Until April 16, 2013, Tuesday, there were only two rights that gays in New Zealand did not enjoy - the right to adopt children as a couple and the right to marry. The next day, the country's Parliament passed the Marriage Equality law that granted same-sex couples the right to marry, leaving only the right to adopt children as a couple as the only one right still denied them.
However, with the 77 to 44 votes in favour of gay marriages, the group Make Gay Adoption Legal in New Zealand is keeping its fingers crossed that one day, they will also be given the same right.
In October 2012, the Greens Party drafted a bill to revamp New Zealand's adoption law to include same-sex couples. The private member's bill, written by MP Kevin Hague, seeks to remove restrictions on the kinds of people who can adopt. It would also enable the Maori cultural practice of Whangai in which children are raised by other members of whanau, and enabled as well children born through surrogacy to be adopted.
With the move by the Parliament, New Zealand becomes the 13th nation to recognise gay marriages after The Netherlands, Belgium, Spain, Canada, South Africa, Norway, Sweden, Portugal, Iceland, Argentina and Denmark. Uruguay is expected to be the 14th country since its legislators actually approved a marriage equality bill last week which Uruguayan President Jose Mujica is expected to sign.
Before the Marriage Equality Bill, authored by MP Louisa Wall, was passed, there were two hours of debate.

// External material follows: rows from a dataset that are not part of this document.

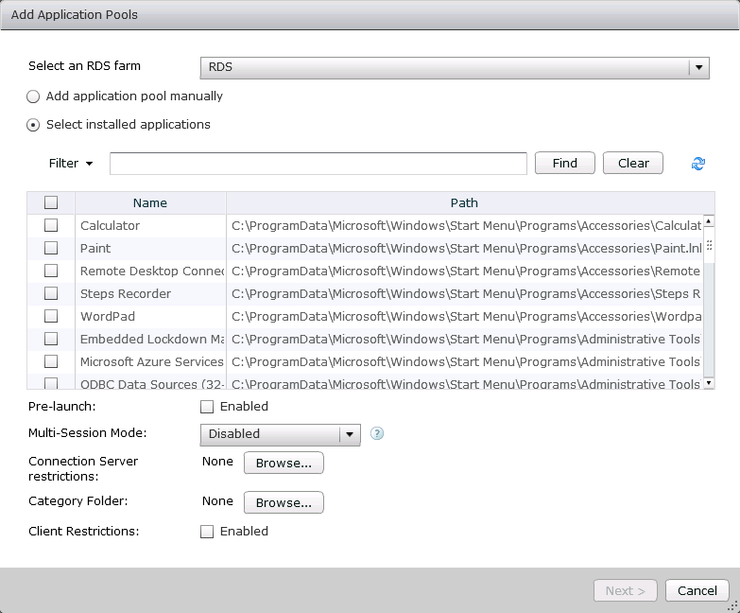
Task: Browse for Connection Server restrictions
Action: 284,464
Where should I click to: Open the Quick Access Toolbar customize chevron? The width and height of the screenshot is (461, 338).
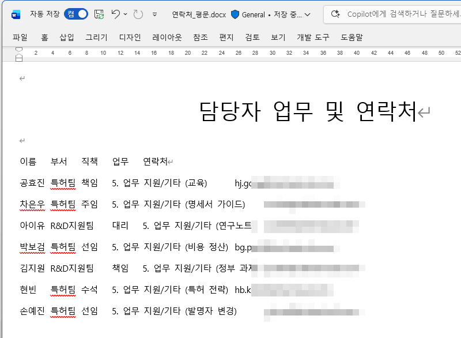coord(154,14)
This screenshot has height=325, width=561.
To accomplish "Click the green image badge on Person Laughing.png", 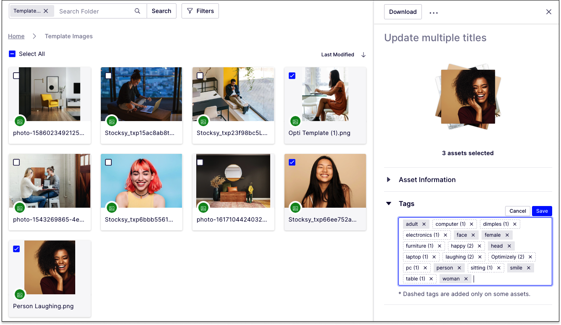I will [x=20, y=294].
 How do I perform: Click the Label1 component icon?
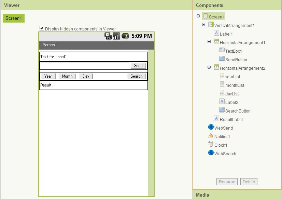pos(216,33)
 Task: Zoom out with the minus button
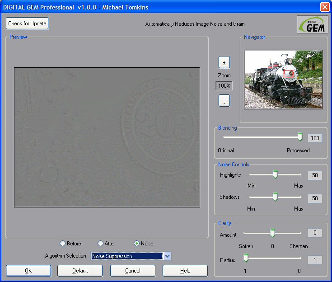tap(224, 101)
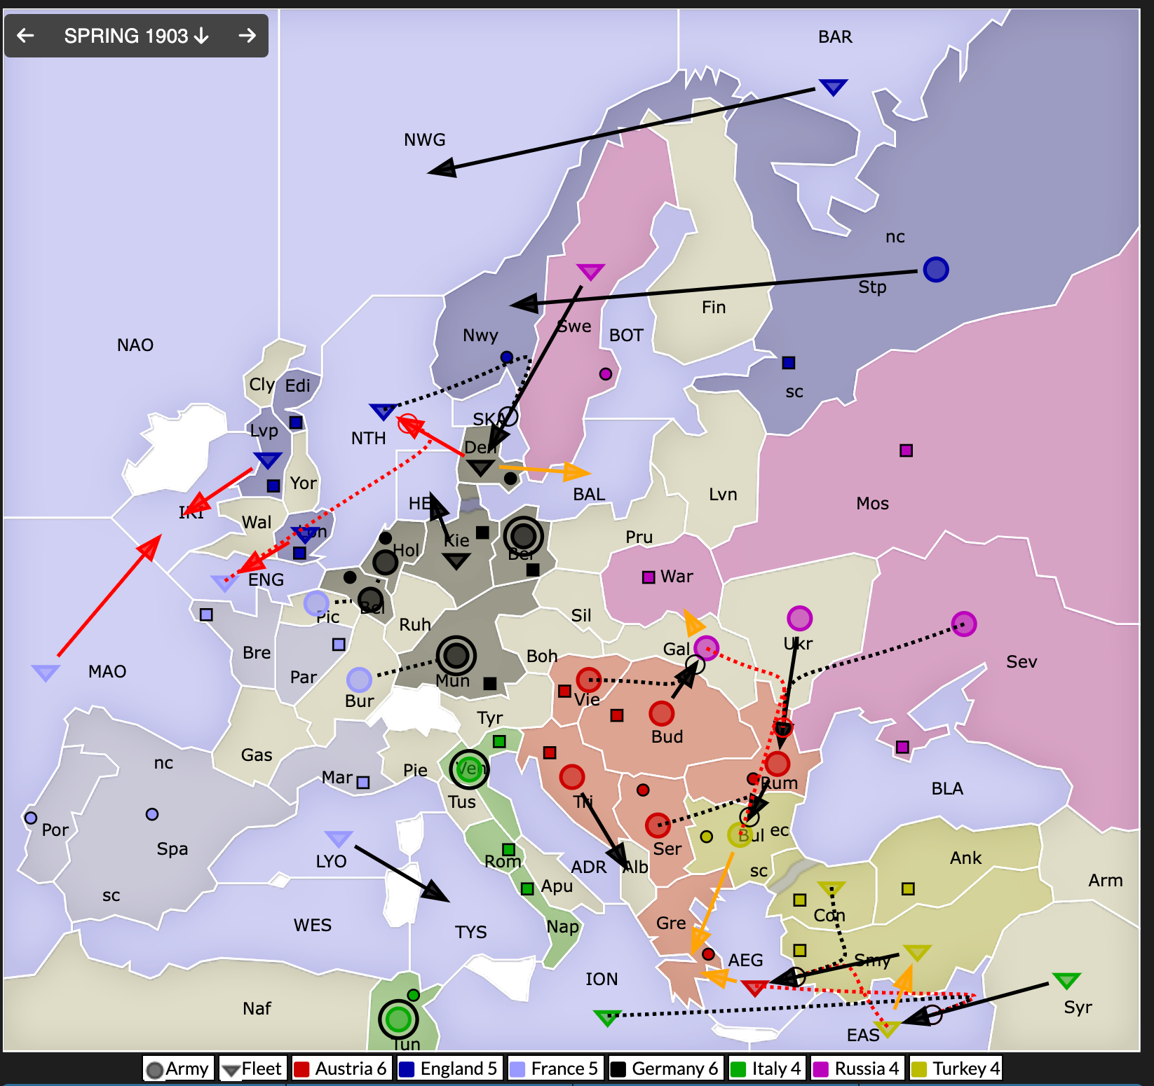
Task: Go to the previous turn with left arrow
Action: coord(25,36)
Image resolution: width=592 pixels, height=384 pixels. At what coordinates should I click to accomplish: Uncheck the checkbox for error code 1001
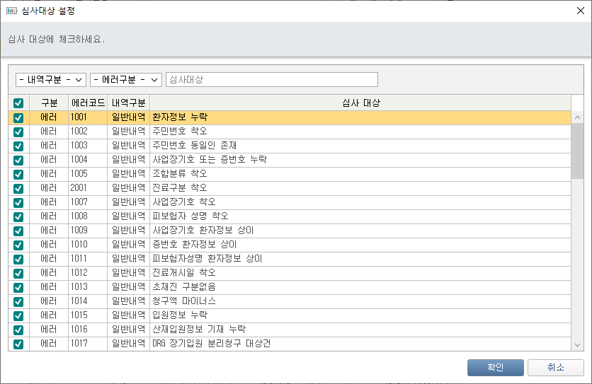tap(18, 117)
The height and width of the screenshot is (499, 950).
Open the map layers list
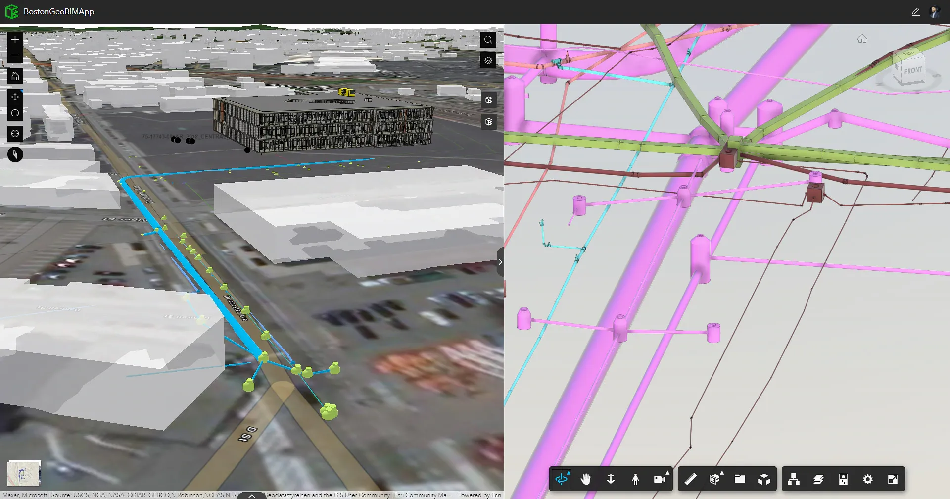(x=488, y=61)

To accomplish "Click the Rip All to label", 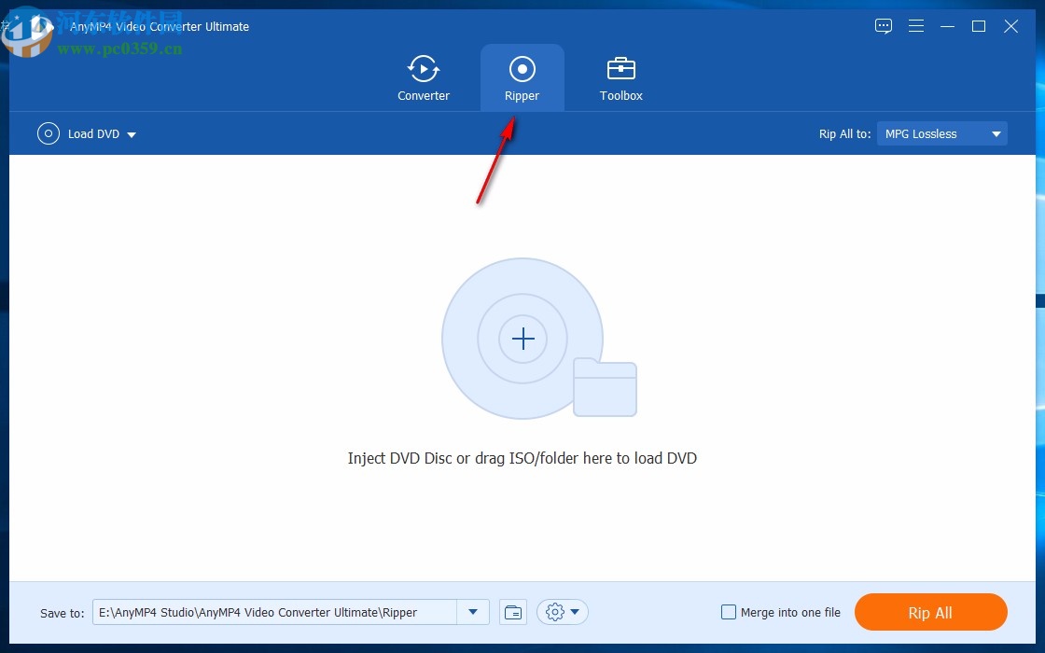I will click(x=844, y=133).

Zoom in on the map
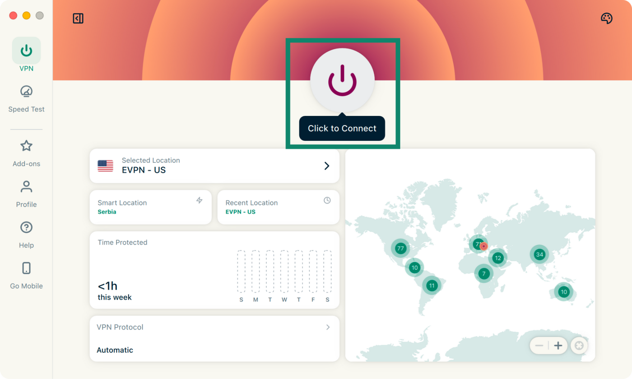tap(558, 346)
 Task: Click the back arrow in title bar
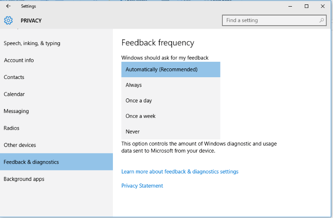(8, 6)
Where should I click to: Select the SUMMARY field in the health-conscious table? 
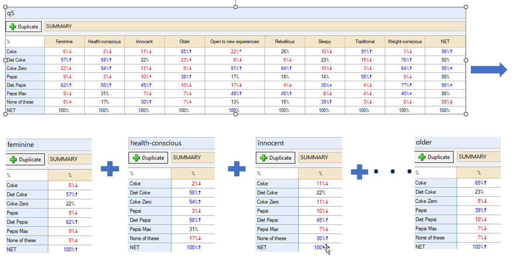pyautogui.click(x=193, y=157)
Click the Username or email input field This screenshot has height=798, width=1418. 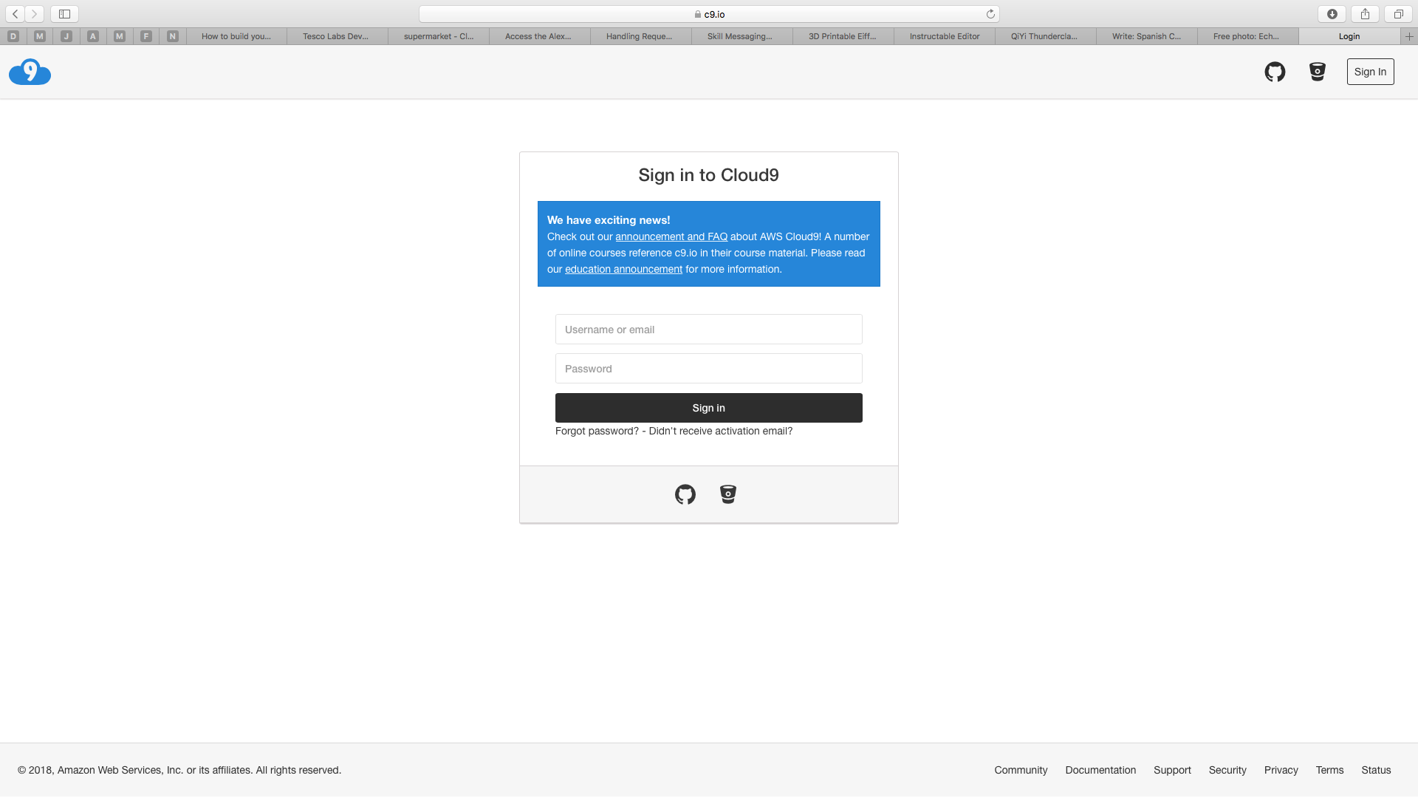(x=709, y=330)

Among the most applauded was the speech of Green MP Mojo Mathers who recounted her second daughter attending a formal event in 2012 with her girlfriend.
Ms Mathers said her second daughter, like other young woman, is hoping to have love, marriage, children and a house with a white picket fence.
"All of these options are available to her older sister. To see them have equal rights before the law is very important to me," she said.
It was precisely the same dream that Jessica Molina, a 21-year-old resident of Hamilton and a university student, wrote in her blog titled Marriage equality: Fighting for love which eventually was published by Stuff.co.nz.
Jessica, who was raised Catholic and described herself as a perennial single girl, explained, "My siblings and I were raised by parents who are still married and very much in love. I am straight and this does not concern me at all. It's because I am standing up for love."
"I am going to keep fighting for the couples who can't marry who they love because of their gender. I am going to keep believing that people's minds will change, that someday we will look back on this as a turning point in our evolution as humans. Because really at the end of the day we all just want one thing: To have someone special to share this amazing life with," she added.
Among those who will benefit directly from the new law is Kiwi gay couple Tamati Coffey and Tim Smith who had a civil union because that was their only option before.
"Every ounce of me questioned it, but love made me do it. Now, love has made me vocal about wanting the full marriage package, not a half measure," The New Zealand Herald quoted Mr Coffey.